Geyik

Son günlerin Flaş başlığı, “kızlı erkekli” muhabbeti; Sosyal medyada da oldukça geniş yer bulan bu konuyu dünya basını da ilgiyle izlemekte. Konu her ne kadar bir ciddiyet çerçevesinde ele alınması gerekiyor olsa bile, oluşturduğu intiba ve etki ile tam bir espri  ve geyik kaynağı.

Sayın Başbakan bana göre de çok doğru bir şey söyledi. Kızlı erkekli öğrenci evlerinin yada yurtlarının olması, toplumun ahlak kurallarına aykırı bir durumdur. Bazı çevrelerin “Yasak değil ise serbesttir” yaklaşımı da bu konunun aksini iddia etmeye yetmez. Çünkü anayasa ile belirlenmiş hükümlerin dışında toplum ahlakı ve kuralları da vardır.

Öğrenci kelimesinin bir anlamı da eğitim alan kişi demek olduğuna göre, eğitim alan kişilere ahlak kurallarına uygun yaşamayı sağlayıcı bir düzen ve ortam sağlanmalıdır.
    
Buraya kadar Sayın Başbakan ile tamamen aynı düşünüyorum ama yanlış olan şey, bu konu topluma başbakan düzeyinde söylenmemeli ve Sayın Başbakan’ın her konuda tek söz söyleyici merci olarak kendini göstermemeli.
 
Bu düzenleme yasa çıkarmaya bile gerek kalmadan, ilgili bakanlıklarca, teftişe ve denetime uygun yurt sistemi yapılarak yurtlardaki durumu, ev sahiplerinin mülkiyetlerini kızlı erkekli kiraya vermeleri halinde cezai işleme tabi tutulmaları sağlansaydı sorun çözülmüş olurdu. Ama Sayın Başbakan bu konuyu polemik konusu olacağını bildiği halde ve hatta Sayın Bülent Arınç’ın yalancı duruma düşmesini bile umursamadan bildiğini okumasına bir anlam veremiyorum.

Dünyada bu kadar büyük olaylar yaşanır ve bu kadar hassas süreçler yaşanırken, ABD ile AB arasında siber savaşlar ve İstihbarat salvoları yaşanırken, Suriye konusu olanca ateşiyle önümüzde duruyorken, barış süreci bitsin yada başarısız olsun diye akbaba gibi bekleyip ellerini ovuşturanlar varken, bizim bu kadar basit bir mevzunun etrafında günlerce dönme dolap gibi dönüp durmamızın bu ülkenin hangi menfaatine yaradığını merak ediyorum.

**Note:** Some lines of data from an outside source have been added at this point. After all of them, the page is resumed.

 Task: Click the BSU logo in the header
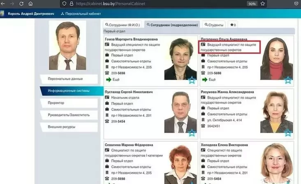[3, 14]
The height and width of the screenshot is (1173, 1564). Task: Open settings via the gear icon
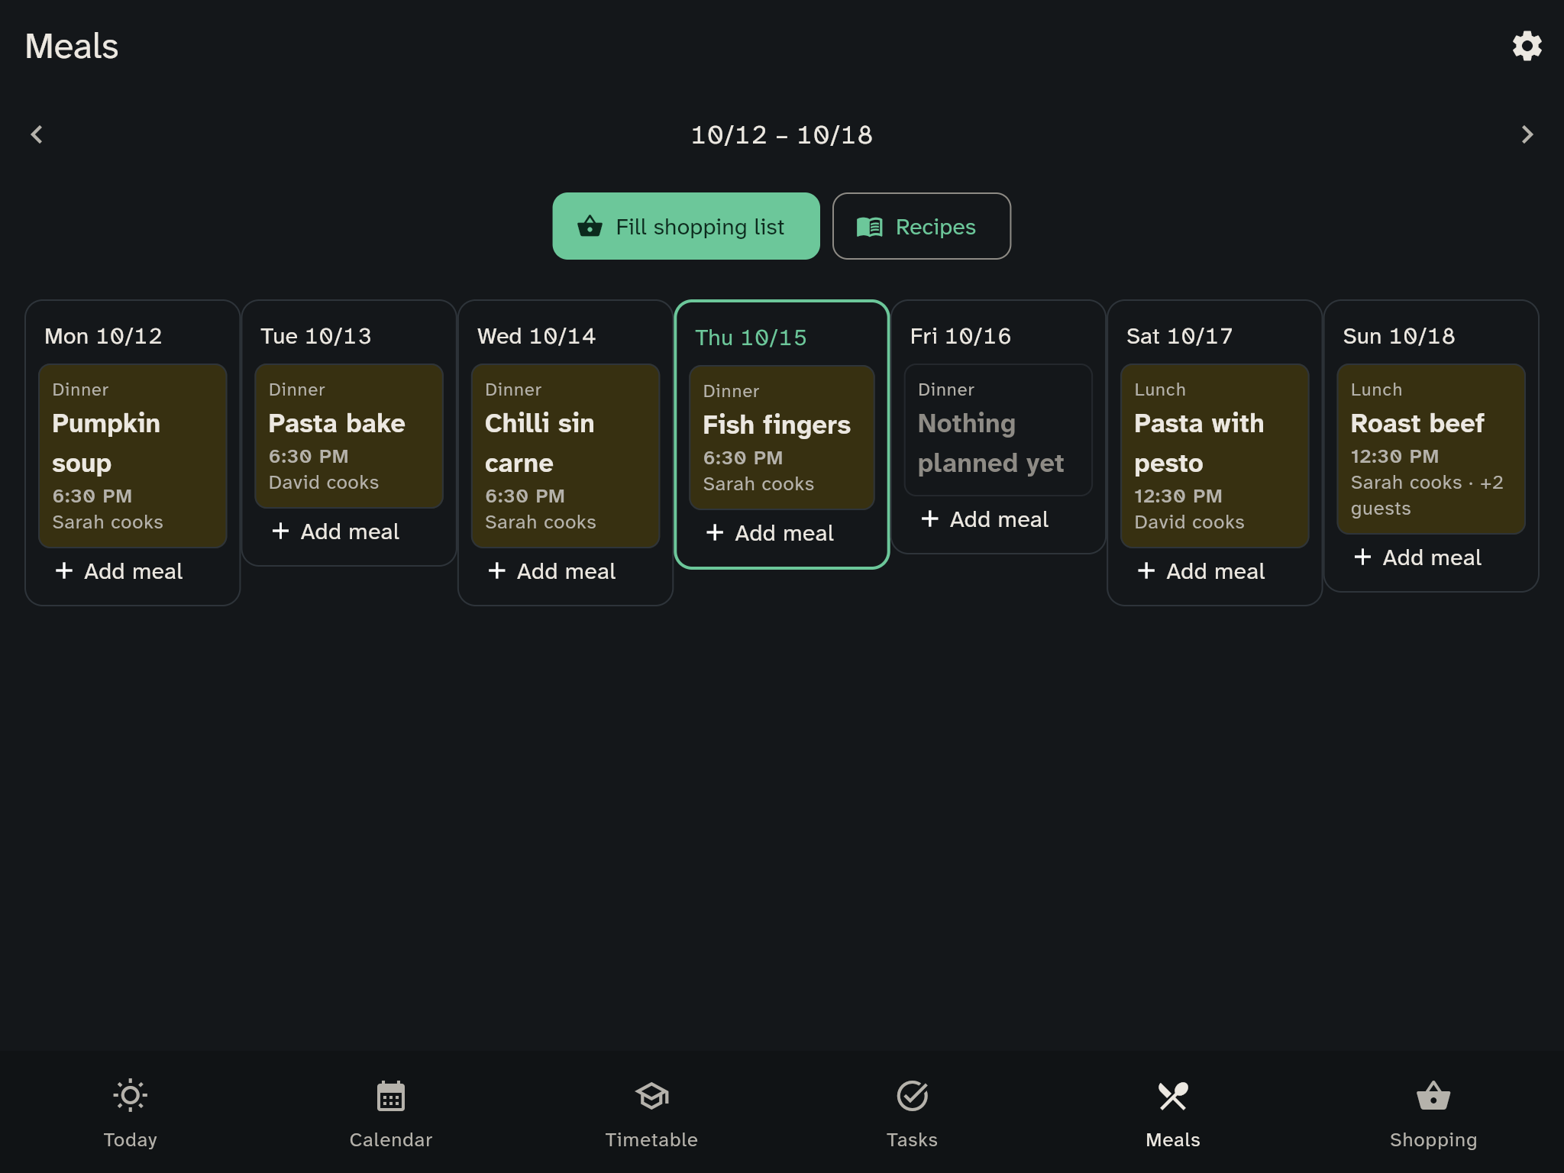[1527, 46]
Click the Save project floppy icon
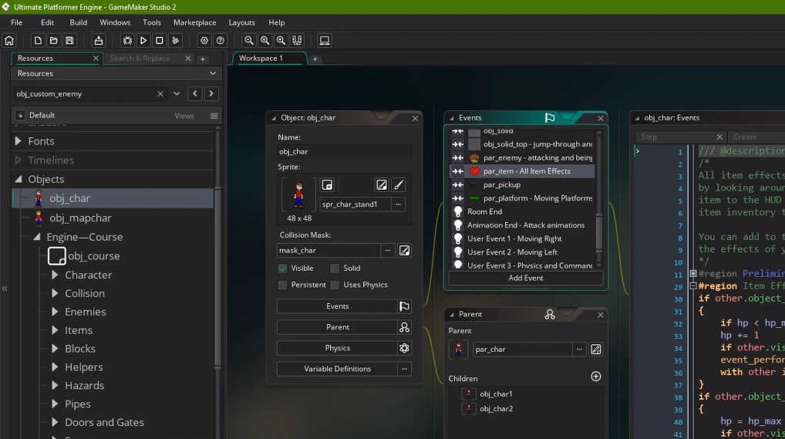The height and width of the screenshot is (439, 785). click(x=69, y=41)
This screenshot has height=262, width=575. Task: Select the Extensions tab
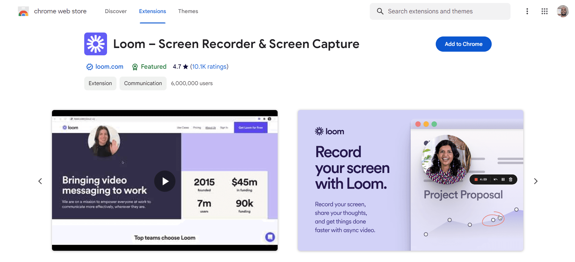point(152,11)
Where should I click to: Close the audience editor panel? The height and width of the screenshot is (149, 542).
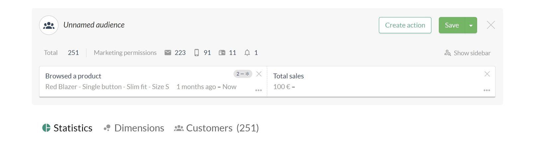tap(491, 25)
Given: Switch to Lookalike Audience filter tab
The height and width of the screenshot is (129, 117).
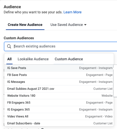Looking at the screenshot, I should tap(33, 59).
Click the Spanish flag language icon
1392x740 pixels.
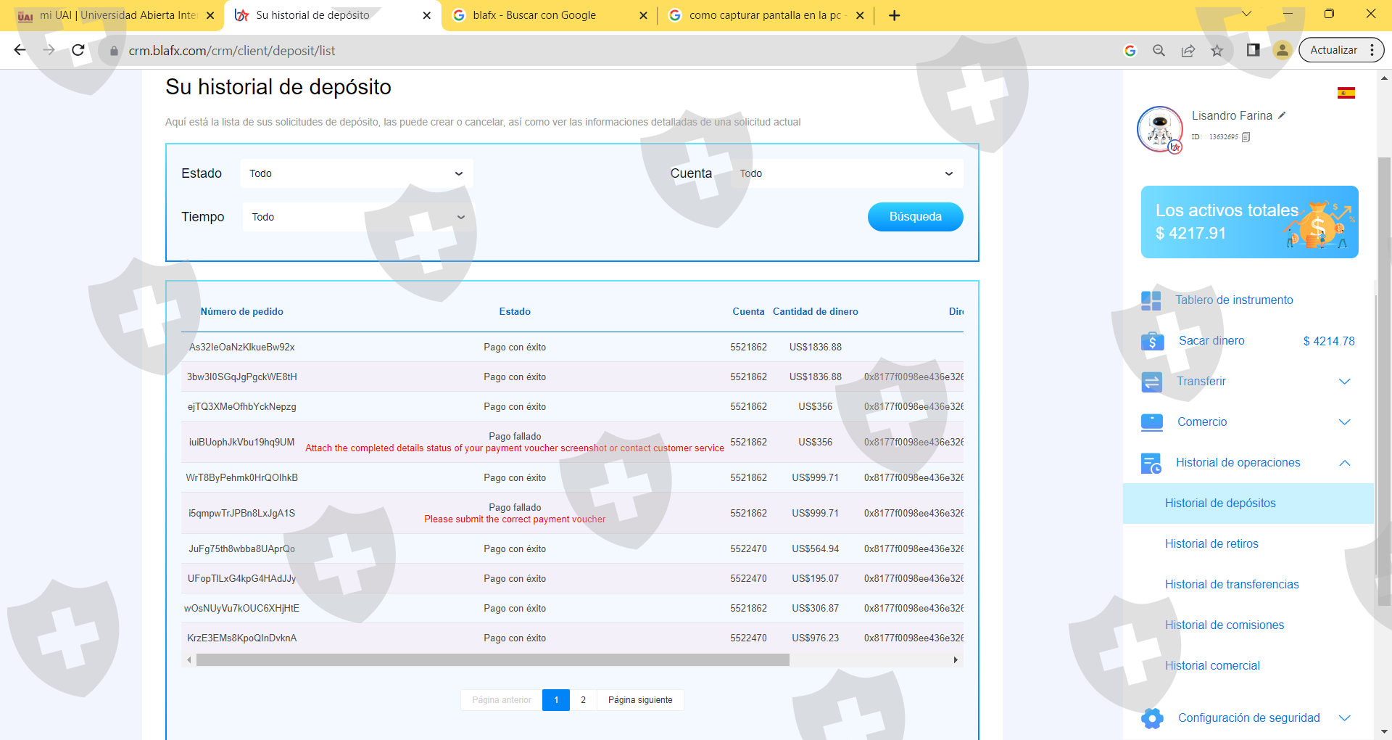1346,93
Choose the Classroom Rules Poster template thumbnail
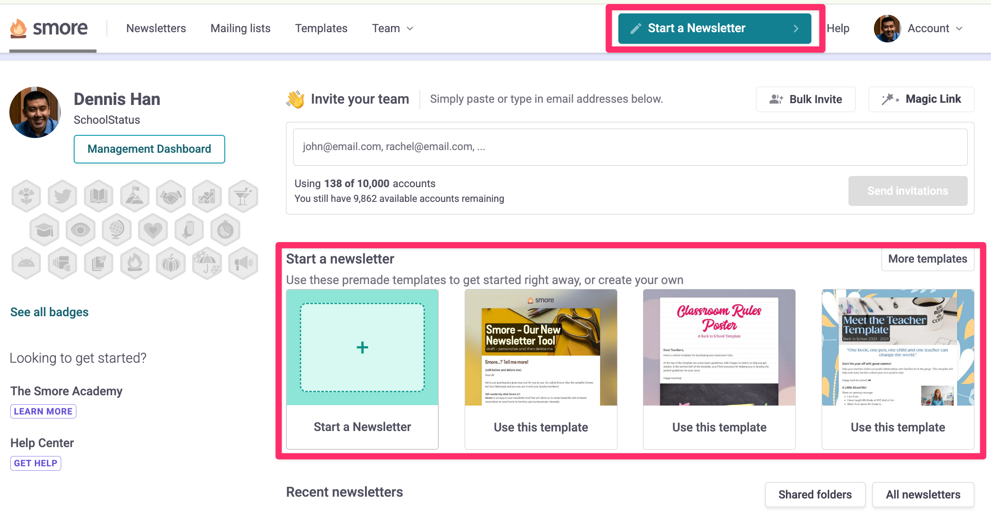The width and height of the screenshot is (991, 519). [719, 347]
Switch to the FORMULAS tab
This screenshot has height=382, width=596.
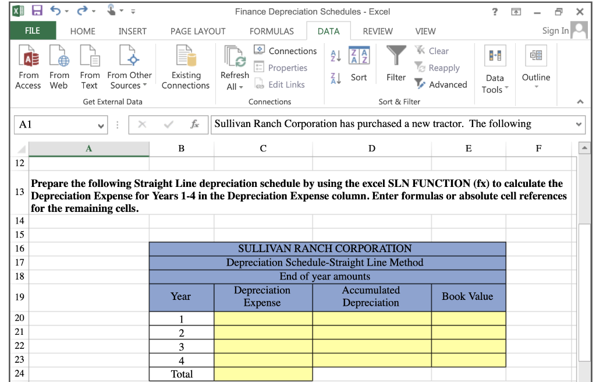272,31
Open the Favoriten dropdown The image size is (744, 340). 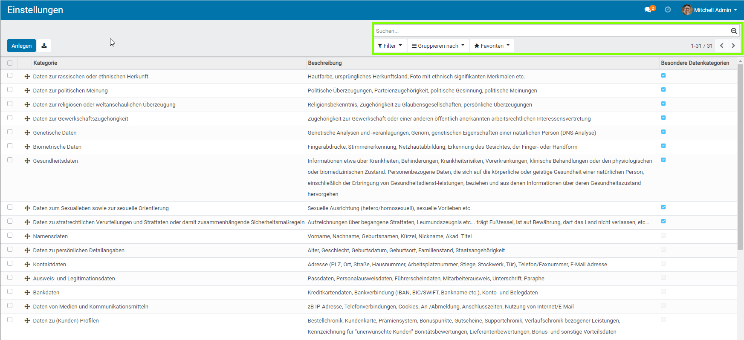click(492, 46)
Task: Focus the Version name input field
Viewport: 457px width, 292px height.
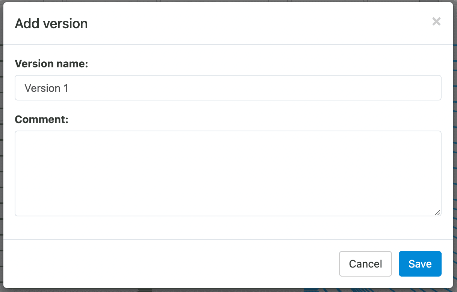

Ayrıca söylemeden geçmemek gerekir ki toplumların ahlaksızlıklarıyla uğraşmak yerine ahlaklı toplum yetiştirmek için çaba gösterilmelidir. Zira Adana Pozantı ceza evinde çocuk mahkûmlara tecavüz edenler bu ülkenin devletine hizmet edenlerdi. Bu işler denetim ile düzeltilebilseydi önce bu şeref fakirlerini düzeltmek gerekirdi.
 
Bu durumun düzelmesi için naçizane tavsiyem şudur ki, her üniversite öğrencisinin kaygı duymadan kalabileceği öğrenci yurtları yapılırsa öyle zannediyorum ki kızlar da erkeklerle aynı evlerde kalmak zorunda kalmayacaklardır.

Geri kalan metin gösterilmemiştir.